## What the exercise asks
Rewrite the text on genetics and schooling from "Research shows that a" to "resources for reading.", swapping "medicine" for "public health".

## Extract
Research shows that a child’s performance can decline along with teacher expectations, so we need to think about how we might use a genetic profile, says Asbury. If we identified enough genes to account for, say, poor reading performance, says Plomin, education could follow medicine and try to move away from cure to prevention, identifying children who need more resources for reading.
Plomin sees “growth mindset” ideas as mostly positive, but not when taken to extremes. Not everyone can become a 100m sprinter or professional pianist. Also, Asbury worries it could lead to a culture of blame. “Children are differently equipped for getting a growth mindset in the first place,” she says. “And people can have different mindsets in different domains.”
“This has the potential of blaming teachers, children or parents if [children don’t do well, which] doesn’t take genetic influence and individual difference into account,” says Asbury. “Most people who have anything to do with kids know they are different from the get-go.”
The key is to embrace those differences, encourage children to excel in what they are good at and assist them to minimise their weaknesses.
As for young children, research shows that boosting their IQ does not pay off, as it averages out after a few years. “Rather, focusing on self-control and behaviour and social relationships may have more positive long-term benefits,” Asbury says.
Charles Darwin saw the Beagle voyage as setting the course for his entire life, as his achievements were helped along by his persistence and insatiable curiosity. However, Trinity graduate and Darwin biographer Janet Browne, now at Harvard, says it was his affable personality and desire to learn that helped him get recommendations that secured his passage on the Beagle in the first place.
“[At university] he was a very engaging, outdoorsy and accessible kind of personality. People loved him and that is important. He was likeable,” she says. “They thought he was a young person who might go far.”
PE FOR BRAIN POWER: FITNESS IS GOOD FOR THE MIND
Exercise can boost academic achievement in schoolchildren, recent research suggests. One recent study in the US found that more aerobically fit children scored higher on tests of reading and spelling.

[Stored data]
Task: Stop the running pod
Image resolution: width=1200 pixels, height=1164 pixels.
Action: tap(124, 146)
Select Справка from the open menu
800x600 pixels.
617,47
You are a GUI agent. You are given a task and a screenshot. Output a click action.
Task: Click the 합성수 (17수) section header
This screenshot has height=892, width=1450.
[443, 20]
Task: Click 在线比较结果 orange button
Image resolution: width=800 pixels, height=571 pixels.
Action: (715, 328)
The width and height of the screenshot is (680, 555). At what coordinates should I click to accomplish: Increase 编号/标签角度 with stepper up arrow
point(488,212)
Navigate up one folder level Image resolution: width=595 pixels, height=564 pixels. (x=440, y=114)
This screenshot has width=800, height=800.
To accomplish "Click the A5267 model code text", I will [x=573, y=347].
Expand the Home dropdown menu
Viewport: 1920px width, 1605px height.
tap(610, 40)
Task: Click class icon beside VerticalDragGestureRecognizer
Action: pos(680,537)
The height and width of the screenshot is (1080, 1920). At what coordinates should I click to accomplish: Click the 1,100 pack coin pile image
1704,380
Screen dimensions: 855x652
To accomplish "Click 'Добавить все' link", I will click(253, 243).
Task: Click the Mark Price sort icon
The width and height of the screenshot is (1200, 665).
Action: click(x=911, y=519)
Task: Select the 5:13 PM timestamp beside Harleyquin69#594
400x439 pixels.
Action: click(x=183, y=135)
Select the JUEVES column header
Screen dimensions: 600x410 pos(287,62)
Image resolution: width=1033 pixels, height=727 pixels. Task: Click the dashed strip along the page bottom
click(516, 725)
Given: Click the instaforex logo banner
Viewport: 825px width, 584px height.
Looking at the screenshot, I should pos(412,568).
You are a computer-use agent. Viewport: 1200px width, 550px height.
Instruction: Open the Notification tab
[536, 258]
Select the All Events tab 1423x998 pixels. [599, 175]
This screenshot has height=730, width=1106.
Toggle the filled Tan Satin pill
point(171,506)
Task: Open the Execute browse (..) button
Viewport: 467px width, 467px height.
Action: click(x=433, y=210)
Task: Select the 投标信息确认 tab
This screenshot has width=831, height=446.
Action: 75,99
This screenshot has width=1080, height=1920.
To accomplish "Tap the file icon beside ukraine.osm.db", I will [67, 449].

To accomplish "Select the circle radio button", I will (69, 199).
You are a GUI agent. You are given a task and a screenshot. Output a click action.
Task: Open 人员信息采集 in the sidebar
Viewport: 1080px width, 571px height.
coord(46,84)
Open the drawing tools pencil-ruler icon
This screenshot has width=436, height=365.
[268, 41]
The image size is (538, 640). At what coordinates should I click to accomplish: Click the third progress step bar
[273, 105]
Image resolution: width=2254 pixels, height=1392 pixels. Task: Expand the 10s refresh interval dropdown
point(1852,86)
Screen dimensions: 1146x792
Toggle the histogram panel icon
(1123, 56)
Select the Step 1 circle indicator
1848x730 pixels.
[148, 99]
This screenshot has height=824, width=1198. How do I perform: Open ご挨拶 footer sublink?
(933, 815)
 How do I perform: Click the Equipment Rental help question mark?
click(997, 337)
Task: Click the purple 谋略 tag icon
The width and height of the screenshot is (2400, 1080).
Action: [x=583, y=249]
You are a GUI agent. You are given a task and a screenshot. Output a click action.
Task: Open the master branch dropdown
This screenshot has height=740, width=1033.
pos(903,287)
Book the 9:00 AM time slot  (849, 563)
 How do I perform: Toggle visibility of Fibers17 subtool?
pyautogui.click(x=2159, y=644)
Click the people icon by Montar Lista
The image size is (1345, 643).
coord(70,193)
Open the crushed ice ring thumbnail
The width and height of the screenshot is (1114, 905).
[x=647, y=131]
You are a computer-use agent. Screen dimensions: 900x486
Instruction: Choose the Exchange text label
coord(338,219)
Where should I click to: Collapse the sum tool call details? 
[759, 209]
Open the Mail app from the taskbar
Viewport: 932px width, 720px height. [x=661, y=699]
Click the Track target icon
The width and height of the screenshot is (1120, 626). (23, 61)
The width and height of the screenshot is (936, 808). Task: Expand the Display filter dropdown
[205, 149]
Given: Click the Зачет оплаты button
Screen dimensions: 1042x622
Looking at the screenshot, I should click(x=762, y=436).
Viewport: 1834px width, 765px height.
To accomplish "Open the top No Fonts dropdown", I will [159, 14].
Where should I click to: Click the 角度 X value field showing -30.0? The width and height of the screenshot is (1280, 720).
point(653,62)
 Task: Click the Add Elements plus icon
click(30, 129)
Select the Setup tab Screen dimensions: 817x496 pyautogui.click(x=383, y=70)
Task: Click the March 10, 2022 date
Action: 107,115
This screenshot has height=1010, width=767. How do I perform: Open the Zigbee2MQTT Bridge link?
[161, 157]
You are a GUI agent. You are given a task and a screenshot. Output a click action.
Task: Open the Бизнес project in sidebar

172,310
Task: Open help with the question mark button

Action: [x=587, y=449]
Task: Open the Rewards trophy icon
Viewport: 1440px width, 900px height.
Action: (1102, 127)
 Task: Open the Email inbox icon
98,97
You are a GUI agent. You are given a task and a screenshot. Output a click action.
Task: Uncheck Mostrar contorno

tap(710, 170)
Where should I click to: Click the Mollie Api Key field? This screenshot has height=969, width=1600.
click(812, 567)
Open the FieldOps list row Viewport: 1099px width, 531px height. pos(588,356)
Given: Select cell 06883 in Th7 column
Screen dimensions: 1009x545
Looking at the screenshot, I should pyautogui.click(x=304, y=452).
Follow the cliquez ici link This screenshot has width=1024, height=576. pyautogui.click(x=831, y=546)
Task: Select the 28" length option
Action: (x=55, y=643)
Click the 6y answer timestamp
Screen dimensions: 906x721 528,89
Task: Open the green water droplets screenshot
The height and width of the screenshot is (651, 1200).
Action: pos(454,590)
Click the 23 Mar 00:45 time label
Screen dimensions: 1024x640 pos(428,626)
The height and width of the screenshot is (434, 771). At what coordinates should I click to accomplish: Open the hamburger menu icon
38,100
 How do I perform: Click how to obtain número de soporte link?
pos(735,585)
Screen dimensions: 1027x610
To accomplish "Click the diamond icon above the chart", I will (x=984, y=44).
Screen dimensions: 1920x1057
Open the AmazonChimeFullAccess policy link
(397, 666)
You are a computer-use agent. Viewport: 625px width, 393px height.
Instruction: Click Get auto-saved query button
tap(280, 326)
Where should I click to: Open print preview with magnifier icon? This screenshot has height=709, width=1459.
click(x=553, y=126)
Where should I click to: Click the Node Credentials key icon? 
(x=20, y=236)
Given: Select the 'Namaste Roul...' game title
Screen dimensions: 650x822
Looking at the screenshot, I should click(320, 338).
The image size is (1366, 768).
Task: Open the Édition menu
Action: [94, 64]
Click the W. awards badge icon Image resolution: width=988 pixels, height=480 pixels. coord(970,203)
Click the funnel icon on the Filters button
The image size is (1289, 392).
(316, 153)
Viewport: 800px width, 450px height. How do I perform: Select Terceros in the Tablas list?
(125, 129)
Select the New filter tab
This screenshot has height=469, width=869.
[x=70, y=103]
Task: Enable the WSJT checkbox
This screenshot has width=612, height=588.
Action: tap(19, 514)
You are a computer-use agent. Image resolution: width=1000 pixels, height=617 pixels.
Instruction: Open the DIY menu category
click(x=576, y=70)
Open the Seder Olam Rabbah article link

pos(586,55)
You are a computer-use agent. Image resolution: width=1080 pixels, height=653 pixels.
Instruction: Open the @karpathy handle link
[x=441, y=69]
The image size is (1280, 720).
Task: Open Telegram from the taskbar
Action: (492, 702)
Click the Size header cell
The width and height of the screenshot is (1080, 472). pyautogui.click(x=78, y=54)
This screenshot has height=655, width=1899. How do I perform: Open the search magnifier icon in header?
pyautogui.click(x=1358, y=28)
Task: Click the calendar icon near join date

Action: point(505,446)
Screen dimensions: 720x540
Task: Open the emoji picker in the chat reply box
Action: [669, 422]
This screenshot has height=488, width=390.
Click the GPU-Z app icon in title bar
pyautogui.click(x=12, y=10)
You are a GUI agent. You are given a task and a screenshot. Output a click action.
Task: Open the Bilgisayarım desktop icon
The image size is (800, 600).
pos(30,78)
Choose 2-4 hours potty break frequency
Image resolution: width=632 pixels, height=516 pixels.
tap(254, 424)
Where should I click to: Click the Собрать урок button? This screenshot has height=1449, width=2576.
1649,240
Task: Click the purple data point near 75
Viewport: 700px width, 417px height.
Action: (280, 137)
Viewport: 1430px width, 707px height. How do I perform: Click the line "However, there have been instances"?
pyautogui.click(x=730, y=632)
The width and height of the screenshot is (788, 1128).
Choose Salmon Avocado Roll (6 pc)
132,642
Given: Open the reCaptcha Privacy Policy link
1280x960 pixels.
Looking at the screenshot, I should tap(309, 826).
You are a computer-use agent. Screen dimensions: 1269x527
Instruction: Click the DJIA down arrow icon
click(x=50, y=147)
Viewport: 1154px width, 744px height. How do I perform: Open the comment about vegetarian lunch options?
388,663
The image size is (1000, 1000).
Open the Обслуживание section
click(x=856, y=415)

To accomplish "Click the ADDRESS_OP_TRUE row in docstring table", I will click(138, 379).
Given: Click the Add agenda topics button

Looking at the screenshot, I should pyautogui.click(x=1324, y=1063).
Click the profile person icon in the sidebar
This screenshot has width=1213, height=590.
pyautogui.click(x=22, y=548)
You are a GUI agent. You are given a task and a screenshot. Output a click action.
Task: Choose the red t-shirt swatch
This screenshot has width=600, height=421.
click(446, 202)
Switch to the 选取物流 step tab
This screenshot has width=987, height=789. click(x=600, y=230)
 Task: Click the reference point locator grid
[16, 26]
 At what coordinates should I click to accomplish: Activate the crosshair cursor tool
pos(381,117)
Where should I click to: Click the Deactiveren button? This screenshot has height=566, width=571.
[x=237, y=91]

## Your solution
Research shows that a child’s performance can decline along with teacher expectations, so we need to think about how we might use a genetic profile, says Asbury. If we identified enough genes to account for, say, poor reading performance, says Plomin, education could follow public health and try to move away from cure to prevention, identifying children who need more resources for reading.